From Seattle go south on 1-5 take exit 104 and proceed like you are going to Aberdeen. (Exit 104 to hwy 101 stay to the left to hwy 8 then to hwy 12 at Elma about 26 miles from I-5. Brady is about 5 miles further . You will need to be in the left lane after crossing the Satsop River Bridge. The Brady exit is about 500 yards after the bridge . You will be turning left off the freeway onto Brady loop Rd. There is a turn lane. Go to the stop sign and turn right onto Brady Loop Rd. The next turn is left on Foster In about a mile the road goes to the right and turns into Brady Loop Rd W. You will see the Recreational area/boat launch on the left. If you have Google Earth, use Brady loop Rd , Montesano, Washington, as the location. It will show the roads very clearly.


----------



## hobbyhorse23 (Dec 6, 2010)

For once I'm off New Year's Eve but I'm working the 1st and 2nd. Dang it! Maybe I can coax someone at work into trading that day for me as I'd really like to come. It would be a great outing for Turbo to get used to other horses and carts by being ponied along. (Of course as a stallion it could be a bit interesting. Hmm. Was planning on gelding in late Jan./early Feb.




)

Still, I know Kody would like it and it would be fun to drive in company again.

Leia


----------



## jleonard (Dec 6, 2010)

You Northwesterner's have all the fun! Wish I were closer to join in your great activities, have a wonderful time to all those who attend!


----------



## hobbyhorse23 (Dec 6, 2010)

jleonard said:


> You Northwesterner's have all the fun!


Says she taking weekly driving lessons with *Sterling Graburn* at Gayla!!

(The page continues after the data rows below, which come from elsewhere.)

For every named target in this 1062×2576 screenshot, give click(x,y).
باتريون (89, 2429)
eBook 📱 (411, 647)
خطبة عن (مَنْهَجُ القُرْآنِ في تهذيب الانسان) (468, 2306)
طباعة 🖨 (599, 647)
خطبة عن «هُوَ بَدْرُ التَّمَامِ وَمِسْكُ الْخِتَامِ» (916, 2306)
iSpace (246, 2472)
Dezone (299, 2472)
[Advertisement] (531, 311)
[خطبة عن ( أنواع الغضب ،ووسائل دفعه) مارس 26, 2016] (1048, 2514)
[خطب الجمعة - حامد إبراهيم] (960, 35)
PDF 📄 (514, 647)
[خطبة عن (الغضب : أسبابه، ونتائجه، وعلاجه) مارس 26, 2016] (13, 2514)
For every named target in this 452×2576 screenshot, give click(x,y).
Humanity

And living less than an hour from the Horse Park! Lucky dog.





Leia


----------



## jleonard (Dec 6, 2010)

hobbyhorse23 said:


> Says she taking weekly driving lessons with *Sterling Graburn* at Gayla!!
> 
> 
> 
> ...


Lol! OK, OK, I have it pretty good



Still sounds like you guys have an awesome group of mini driving friends out there!


----------



## Peggy Porter (Dec 6, 2010)

> Says she taking weekly driving lessons with *Sterling Graburn* at Gayla!!
> 
> 
> 
> ...


Ditto that!

Hey Jess how about if you and Locita come by and pick up me and Butch and we'll head to the beautiful Pacific northwest for some fun??!!!

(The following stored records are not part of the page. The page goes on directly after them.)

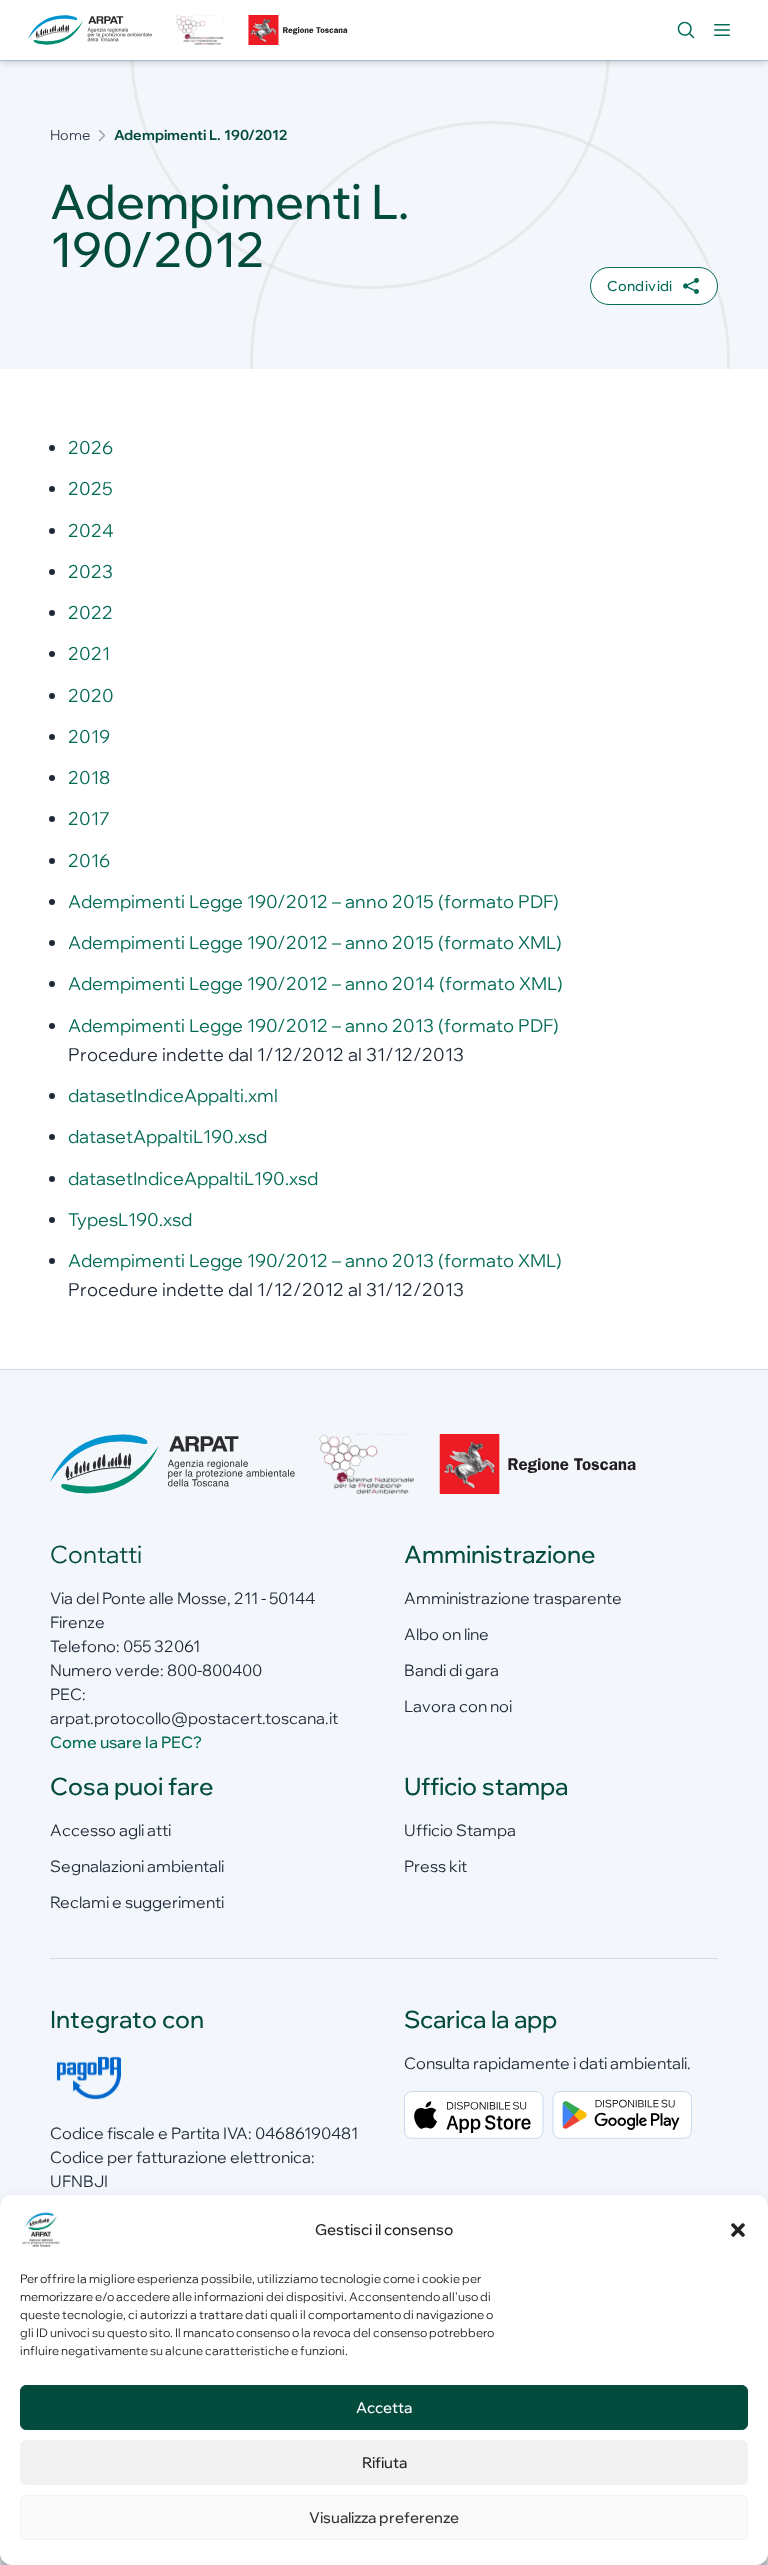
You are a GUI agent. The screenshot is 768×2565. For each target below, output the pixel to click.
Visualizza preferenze (384, 2517)
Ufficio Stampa (460, 1830)
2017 (89, 818)
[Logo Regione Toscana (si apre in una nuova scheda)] (300, 30)
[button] (738, 2230)
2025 (90, 488)
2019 (89, 736)
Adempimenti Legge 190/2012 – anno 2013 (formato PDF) (313, 1025)
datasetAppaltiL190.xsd (167, 1136)
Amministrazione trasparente (513, 1598)
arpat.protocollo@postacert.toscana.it (194, 1718)
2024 (91, 530)
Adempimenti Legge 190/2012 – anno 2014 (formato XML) (315, 983)
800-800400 (214, 1670)
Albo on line (446, 1634)
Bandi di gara (451, 1670)
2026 (90, 447)
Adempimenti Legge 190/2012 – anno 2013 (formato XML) (315, 1260)
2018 (89, 777)
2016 (89, 860)
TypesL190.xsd (130, 1219)
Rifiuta (384, 2462)
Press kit (435, 1866)
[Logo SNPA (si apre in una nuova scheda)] (200, 30)
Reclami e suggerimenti (137, 1902)
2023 (90, 571)
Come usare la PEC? (126, 1742)
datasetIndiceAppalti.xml (173, 1095)
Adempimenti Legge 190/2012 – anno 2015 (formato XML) (315, 942)
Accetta (384, 2407)
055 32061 (161, 1646)
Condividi (639, 286)
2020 (91, 695)
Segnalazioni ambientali (137, 1866)
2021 (89, 653)
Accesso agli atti (110, 1830)
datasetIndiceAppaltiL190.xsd (193, 1178)
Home (70, 135)
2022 (90, 612)
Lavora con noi (458, 1706)
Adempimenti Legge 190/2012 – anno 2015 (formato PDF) (313, 901)
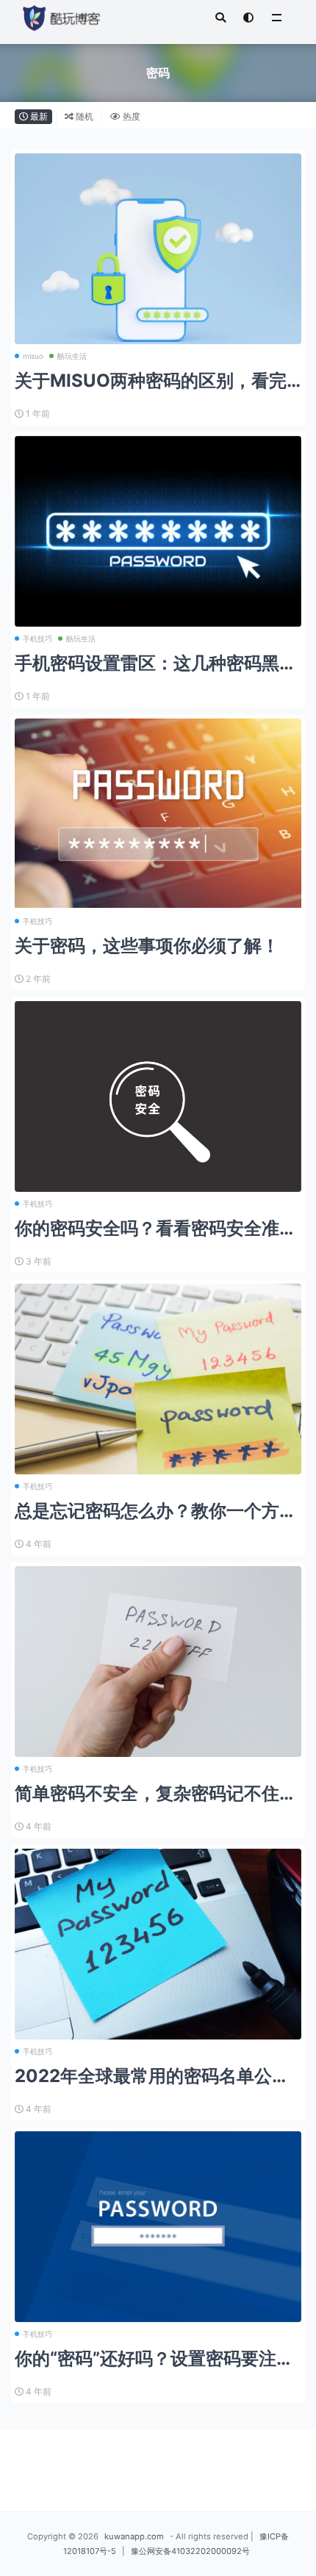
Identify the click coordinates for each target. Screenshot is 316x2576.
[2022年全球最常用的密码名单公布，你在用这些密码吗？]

Should only be a two weeks long trip!


----------



## R Whiteman (Dec 6, 2010)

If some distant friends were to be in the area on said day,there may be a chance that a horse and a carriage might just appear. Just a word in advance and you could have a chance to participate in our festive event here in "The Great Northwest." Those that live close , don't make an excuse just bring you and your cayuse and enjoy .

Ron

P.S. This is not that far from Oregon


----------



## ClickMini (Dec 6, 2010)

Leia, if you want to go just say the word and maybe we can carpool. I MAY be ready to go down there by then. ***FINGERS CROSSED*** If it is too much, maybe we can figure out an alternative local to us in the same time frame.





Amy, who is still laying on the couch trying very hard, very, very hard, to be a good patient.


----------



## susanne (Dec 8, 2010)

I was hoping you were going to put this drive together once again! I believe that Sunday is open for us -- I just need to buy an SMV sign to be street legal.

I'll have to check in with a couple of nearby drivers to make certain the Highway 30 contingent is well represented.


----------



## jleonard (Dec 8, 2010)

Peggy P said:


> Ditto that!
> 
> Hey Jess how about if you and Locita come by and pick up me and Butch and we'll head to the beautiful Pacific northwest for some fun??!!!
> 
> Should only be a two weeks long trip!


Sounds good to me Peggy!


----------



## Shortpig (Dec 10, 2010)

This sounds like great fun. I will have to see how that weekend sets up for me. Problem is the only horse I could bring is standing around and totally out of condition at this time. No doubt she would love to get out and strut her stuff but at her age it would take a while to get her in shape for a drive like that. Doesn't help that my driver went and got herself pregnant so is unable to hook up the truck and trailer and do the hauling for me.

I will see what I can come up with though I have close to a month to prepare. Believe Susanne will not let this one rest. Short of driving down here and throwing us in the van with them she is already working on how to get us there. Even if I'm kicking and screaming all the way. LOL.


----------



## R Whiteman (Dec 15, 2010)

There may be a need to make some slight modifications to our plans. At this point some of the roadways are somewhat damp and may require those drivers wishing to participate to take some proactive training and other precautions prior to the drive. There is a very good chance that conditions will improve. However, here are some things to consider.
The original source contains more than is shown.